Yogya, KU
Pakar teknologi informasi dari Universitas Gadjah Mada, Dr. Khabib Mustofa, S.Si., M.Kom, menilai lambannya data penghitungan suara yang masuk di pusat tabulasi nasional KPU disebabkan oleh penggunaan teknologi yang tidak tepat. Menurutnya, kesalahan ini lebih disebabkan pembacaan data scanning yang salah pada formulir C1-IT sehingga memakan waktu untuk proses validasi ulang.

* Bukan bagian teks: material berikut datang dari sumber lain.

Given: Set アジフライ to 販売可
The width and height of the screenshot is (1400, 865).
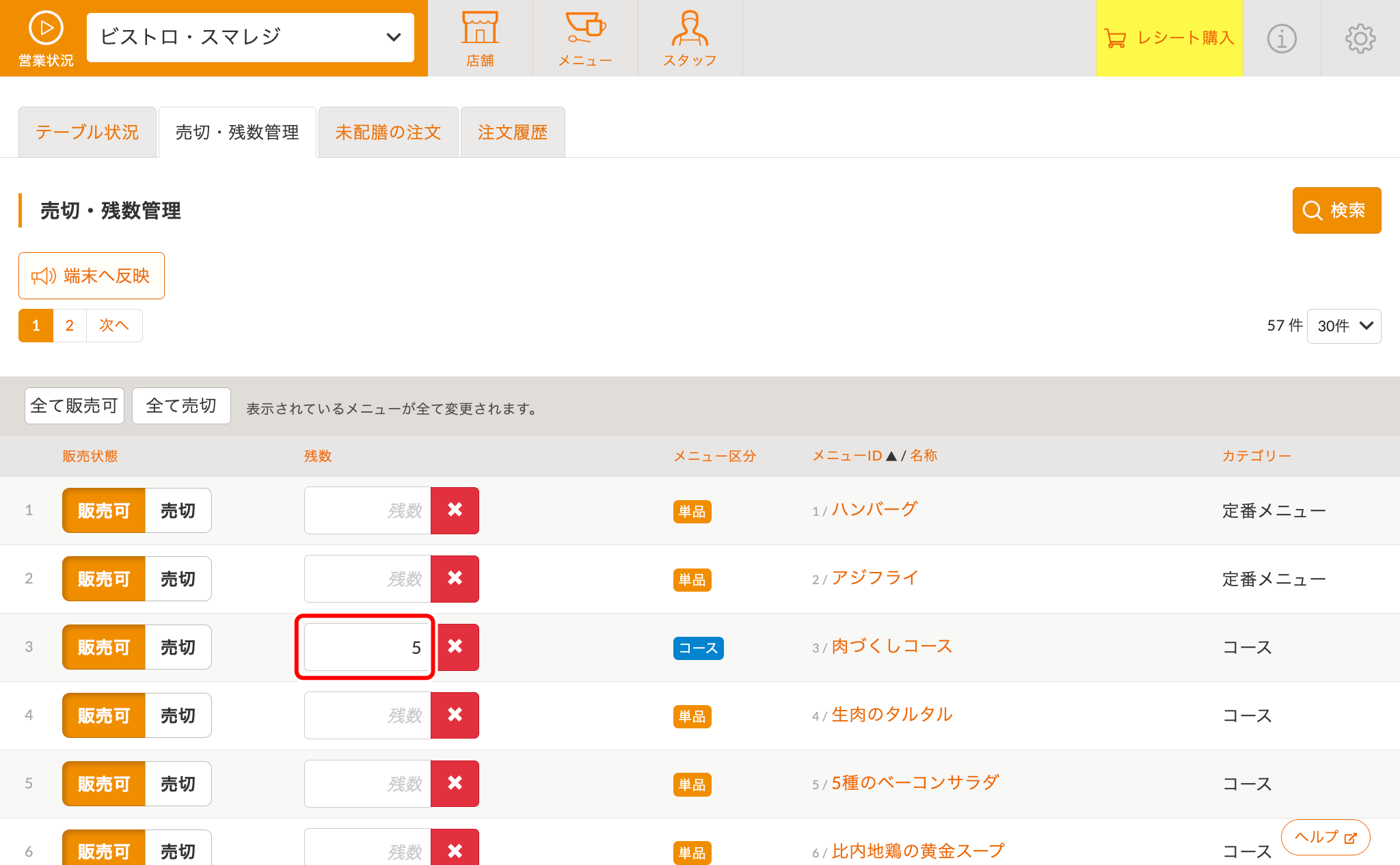Looking at the screenshot, I should pos(104,579).

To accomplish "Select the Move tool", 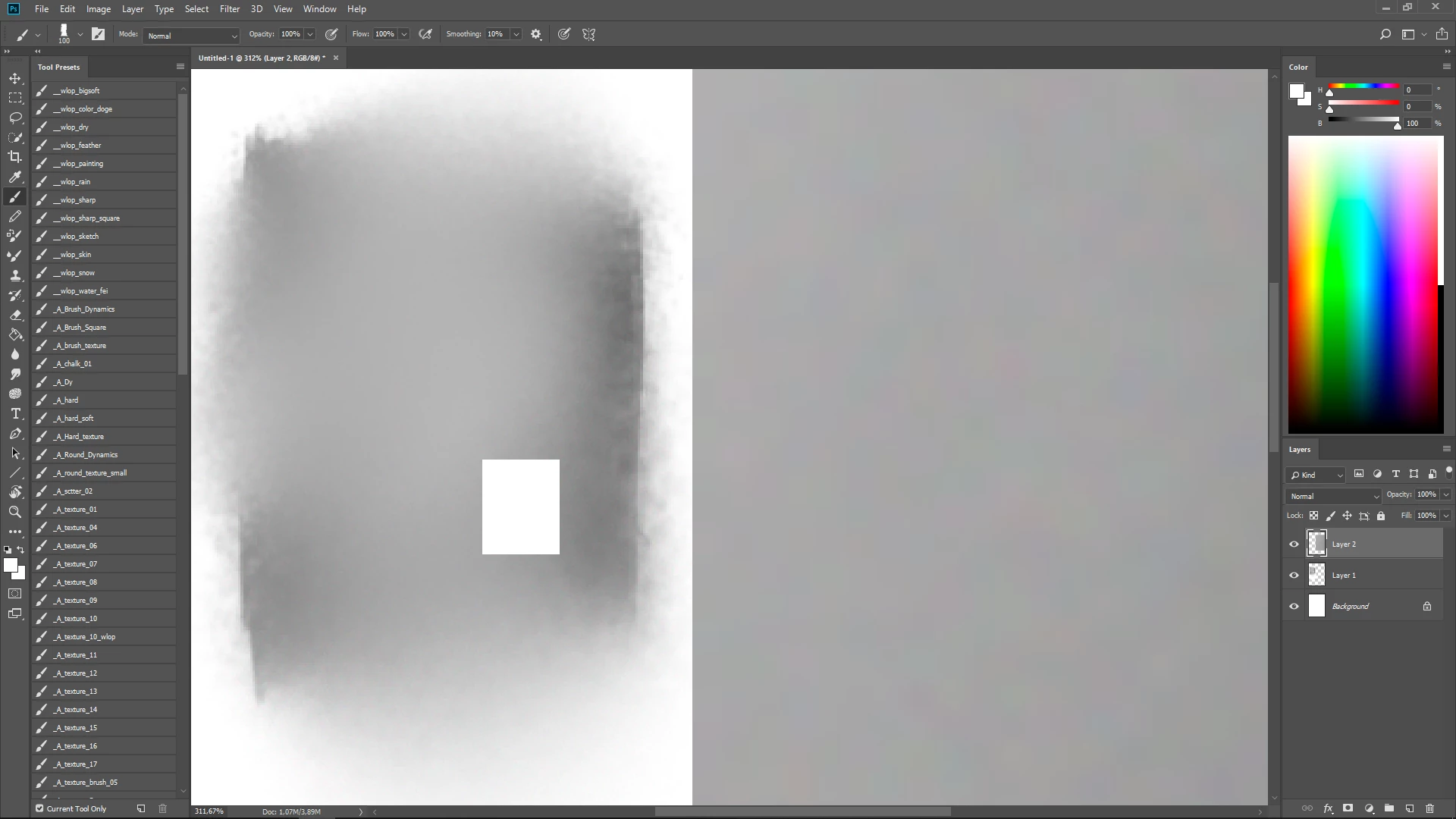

“Secara teknis, perhitungan suara dengan menggunakan IT seharusnya lebih cepat. Namun, dengan pemilihan teknologi yang kurang tepat memang boleh jadi menjadi penghambat dan menjadi masalah,” kata Mustofa saat dihubungi wartawan di kantornya, Pusat Pelayanan Teknologi Informasi dan Komunikasi (PPTIK) UGM, Kamis (7/5). Dikatakan Mustofa, tabulasi data di KPU menggunakan rekapitulasi dari scanning hasil tulisan tangan petugas. Menurutnya, formulir yang digunakan tidak dipersiapkan secara matang sehingga menyebabkan pembacaan hasil scanner menjadi multiinterpretasi.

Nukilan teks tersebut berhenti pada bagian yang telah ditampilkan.